*Text*.
Waseem Pangarkar, Arunima Kumari, Anisha Nagarajan, Jayesh Srivastava 
The Viewpoint

Is the India–EU FTA truly the ‘mother of all deals’?

The India–EU FTA stands as a clear statement: Open markets backed by strong legal frameworks remain the most credible path to sustainable and inclusive growth.

Arunima Kumari, Anisha Nagarajan, Iayesh Srivastava

Introduction: From a stalled negotiation to a strategic breakthrough

With bilateral trade in goods between India and the European Union (“EU”) nears USD 140 billion in 2024, the India–European Union Free Trade Agreement (“India–EU FTA”) marks the culmination of one of the longest and most complex trade negotiations. First initiated in 2007, the negotiations struggled for years to bridge gaps over tariffs, market access, regulatory standards, and intellectual property protection. Progress remained slow and fragmented, with negotiations eventually losing momentum altogether.

What changed was not merely negotiating strategy, but the global context itself. The full-scale invasion of Ukraine by Russia, coupled with rising geopolitical uncertainty and supply-chain disruptions, forced both India and the EU to rethink their long-standing economic dependencies. At the same time, the revival of aggressive tariff regimes and protectionist trade policies, particularly by the United States of America, created fresh urgency to diversify partnerships and secure predictable market access.

These pressures led to the re-launch of negotiations in 2022, followed by unusually rapid progress driven by strong political will on both sides. The formal announcement of the India–EU FTA on 27 January 2026 at the 16th India–EU Summit therefore represents more than the conclusion of a trade pact. It signals a decisive shift toward a modern, strategic, and rules-based economic partnership between two of the world’s largest democratic economies.

*Available data*.
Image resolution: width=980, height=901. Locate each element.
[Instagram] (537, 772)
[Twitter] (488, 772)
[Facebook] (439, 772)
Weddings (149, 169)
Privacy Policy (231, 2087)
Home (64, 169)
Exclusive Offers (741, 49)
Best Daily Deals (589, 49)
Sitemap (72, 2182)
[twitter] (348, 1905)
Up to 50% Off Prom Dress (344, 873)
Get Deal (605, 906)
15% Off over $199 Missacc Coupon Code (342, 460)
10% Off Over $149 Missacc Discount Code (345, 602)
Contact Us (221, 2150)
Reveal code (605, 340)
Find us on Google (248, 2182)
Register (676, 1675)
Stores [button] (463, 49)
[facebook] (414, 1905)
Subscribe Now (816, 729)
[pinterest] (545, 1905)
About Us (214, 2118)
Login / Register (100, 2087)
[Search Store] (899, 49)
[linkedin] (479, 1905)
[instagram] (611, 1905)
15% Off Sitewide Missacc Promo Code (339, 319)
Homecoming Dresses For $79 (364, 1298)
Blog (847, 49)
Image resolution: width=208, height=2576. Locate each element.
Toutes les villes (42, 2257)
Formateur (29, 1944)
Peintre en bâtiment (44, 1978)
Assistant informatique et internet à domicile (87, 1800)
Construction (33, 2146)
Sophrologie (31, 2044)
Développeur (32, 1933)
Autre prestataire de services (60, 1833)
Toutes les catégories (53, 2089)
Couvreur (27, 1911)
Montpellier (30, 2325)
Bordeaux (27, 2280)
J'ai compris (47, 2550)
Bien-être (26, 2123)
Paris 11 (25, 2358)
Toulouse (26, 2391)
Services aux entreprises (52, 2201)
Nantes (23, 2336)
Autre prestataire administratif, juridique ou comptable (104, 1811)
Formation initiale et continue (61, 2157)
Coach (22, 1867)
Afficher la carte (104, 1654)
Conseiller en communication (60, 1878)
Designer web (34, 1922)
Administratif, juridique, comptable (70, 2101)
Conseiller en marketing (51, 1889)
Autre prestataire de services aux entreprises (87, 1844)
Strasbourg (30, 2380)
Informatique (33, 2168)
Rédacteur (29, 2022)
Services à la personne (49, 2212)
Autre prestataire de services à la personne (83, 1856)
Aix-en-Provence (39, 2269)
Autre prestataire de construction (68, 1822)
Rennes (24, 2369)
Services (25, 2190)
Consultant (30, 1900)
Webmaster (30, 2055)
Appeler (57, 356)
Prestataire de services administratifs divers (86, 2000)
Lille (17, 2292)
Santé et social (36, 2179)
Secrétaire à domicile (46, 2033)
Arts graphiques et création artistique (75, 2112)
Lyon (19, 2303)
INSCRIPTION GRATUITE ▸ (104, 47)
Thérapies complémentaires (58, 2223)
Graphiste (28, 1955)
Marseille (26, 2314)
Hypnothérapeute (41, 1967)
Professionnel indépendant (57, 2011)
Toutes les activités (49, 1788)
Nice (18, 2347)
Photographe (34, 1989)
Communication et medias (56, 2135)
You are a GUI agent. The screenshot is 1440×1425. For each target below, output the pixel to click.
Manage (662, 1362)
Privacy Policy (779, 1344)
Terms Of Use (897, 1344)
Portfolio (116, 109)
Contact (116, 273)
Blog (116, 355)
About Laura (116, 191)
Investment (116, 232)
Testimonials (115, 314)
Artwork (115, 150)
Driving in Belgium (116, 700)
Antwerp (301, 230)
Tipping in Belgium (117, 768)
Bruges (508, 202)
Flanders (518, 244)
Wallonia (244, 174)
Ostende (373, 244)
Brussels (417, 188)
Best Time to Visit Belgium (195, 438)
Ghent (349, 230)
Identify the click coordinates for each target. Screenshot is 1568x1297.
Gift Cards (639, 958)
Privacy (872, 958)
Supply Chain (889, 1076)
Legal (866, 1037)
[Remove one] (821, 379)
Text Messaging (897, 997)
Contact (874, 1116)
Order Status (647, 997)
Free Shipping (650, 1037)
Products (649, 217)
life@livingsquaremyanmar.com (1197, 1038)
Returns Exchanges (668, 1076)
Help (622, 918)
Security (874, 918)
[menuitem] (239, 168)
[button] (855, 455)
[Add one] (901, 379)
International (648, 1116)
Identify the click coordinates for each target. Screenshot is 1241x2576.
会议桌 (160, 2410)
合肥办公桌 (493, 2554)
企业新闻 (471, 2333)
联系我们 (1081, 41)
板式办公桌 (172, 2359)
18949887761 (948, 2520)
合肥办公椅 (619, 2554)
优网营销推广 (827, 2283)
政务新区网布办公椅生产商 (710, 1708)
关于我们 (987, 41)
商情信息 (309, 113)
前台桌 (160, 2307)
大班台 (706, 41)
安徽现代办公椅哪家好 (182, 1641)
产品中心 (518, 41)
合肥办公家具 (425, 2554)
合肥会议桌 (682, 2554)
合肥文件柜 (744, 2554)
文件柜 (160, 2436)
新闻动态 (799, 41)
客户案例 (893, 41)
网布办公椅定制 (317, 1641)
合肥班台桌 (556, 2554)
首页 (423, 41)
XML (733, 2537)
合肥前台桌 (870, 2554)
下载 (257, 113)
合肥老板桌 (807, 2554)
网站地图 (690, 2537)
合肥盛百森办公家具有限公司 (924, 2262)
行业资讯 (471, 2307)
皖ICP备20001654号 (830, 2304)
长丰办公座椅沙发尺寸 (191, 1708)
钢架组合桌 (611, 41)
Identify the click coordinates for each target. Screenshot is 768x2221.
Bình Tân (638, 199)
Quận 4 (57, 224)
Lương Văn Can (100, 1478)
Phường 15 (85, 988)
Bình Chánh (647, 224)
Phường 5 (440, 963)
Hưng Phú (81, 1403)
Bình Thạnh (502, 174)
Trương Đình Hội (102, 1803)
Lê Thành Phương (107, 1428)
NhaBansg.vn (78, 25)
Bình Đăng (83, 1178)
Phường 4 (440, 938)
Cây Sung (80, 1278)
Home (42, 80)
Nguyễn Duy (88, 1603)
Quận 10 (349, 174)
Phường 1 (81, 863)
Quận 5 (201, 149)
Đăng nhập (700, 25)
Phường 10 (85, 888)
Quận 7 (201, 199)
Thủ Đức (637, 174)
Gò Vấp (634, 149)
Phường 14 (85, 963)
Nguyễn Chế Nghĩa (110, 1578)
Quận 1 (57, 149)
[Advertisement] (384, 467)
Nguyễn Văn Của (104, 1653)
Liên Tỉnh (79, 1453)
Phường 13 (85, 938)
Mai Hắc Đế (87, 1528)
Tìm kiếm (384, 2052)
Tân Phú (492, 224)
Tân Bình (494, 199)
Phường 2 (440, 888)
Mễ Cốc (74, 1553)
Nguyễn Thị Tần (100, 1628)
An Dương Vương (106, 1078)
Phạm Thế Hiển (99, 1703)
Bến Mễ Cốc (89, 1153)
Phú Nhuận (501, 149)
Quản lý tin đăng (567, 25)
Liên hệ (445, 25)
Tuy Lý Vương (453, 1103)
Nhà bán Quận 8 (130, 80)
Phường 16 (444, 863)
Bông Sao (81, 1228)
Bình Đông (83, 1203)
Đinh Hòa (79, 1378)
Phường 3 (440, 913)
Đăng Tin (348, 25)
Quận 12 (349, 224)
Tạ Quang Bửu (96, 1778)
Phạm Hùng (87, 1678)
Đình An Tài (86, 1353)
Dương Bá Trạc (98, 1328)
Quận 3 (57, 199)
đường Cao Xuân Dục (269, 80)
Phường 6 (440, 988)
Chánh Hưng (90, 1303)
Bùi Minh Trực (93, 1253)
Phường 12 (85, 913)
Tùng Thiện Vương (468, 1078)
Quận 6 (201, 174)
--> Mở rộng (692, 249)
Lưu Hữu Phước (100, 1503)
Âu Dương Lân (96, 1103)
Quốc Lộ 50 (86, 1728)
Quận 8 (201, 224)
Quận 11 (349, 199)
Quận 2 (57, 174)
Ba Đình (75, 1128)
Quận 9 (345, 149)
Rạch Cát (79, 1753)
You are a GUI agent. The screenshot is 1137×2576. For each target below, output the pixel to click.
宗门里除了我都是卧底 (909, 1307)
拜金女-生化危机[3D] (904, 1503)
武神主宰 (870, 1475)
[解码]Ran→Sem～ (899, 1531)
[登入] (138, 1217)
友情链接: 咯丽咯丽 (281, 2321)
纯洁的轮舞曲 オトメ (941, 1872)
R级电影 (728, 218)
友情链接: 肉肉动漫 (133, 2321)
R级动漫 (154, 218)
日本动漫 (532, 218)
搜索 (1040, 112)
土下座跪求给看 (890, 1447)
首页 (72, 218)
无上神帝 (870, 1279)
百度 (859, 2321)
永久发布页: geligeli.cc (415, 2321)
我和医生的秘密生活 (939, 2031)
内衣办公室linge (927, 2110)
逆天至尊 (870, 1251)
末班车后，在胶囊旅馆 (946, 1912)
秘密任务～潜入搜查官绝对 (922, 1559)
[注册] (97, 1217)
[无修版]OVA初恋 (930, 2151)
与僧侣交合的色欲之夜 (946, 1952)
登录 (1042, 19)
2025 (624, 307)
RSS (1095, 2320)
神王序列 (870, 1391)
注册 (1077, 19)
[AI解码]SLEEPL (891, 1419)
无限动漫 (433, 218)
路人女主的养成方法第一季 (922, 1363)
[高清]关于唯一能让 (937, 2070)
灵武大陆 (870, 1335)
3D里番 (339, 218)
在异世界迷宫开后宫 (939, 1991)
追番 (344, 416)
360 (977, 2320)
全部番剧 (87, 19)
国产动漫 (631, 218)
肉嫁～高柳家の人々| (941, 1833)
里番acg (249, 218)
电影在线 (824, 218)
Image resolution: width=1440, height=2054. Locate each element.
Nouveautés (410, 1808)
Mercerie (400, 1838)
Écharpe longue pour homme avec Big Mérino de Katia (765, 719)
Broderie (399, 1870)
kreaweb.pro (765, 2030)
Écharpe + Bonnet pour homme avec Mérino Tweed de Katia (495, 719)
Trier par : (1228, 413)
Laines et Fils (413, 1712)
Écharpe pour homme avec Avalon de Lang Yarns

*The task*. Transcribe the passage of the India–EU trade agreement article above between "The India–EU FTA stands" and "and inclusive growth.", inclusive.

*Output for this exercise*.
The India–EU FTA stands as a clear statement: Open markets backed by strong legal frameworks remain the most credible path to sustainable and inclusive growth.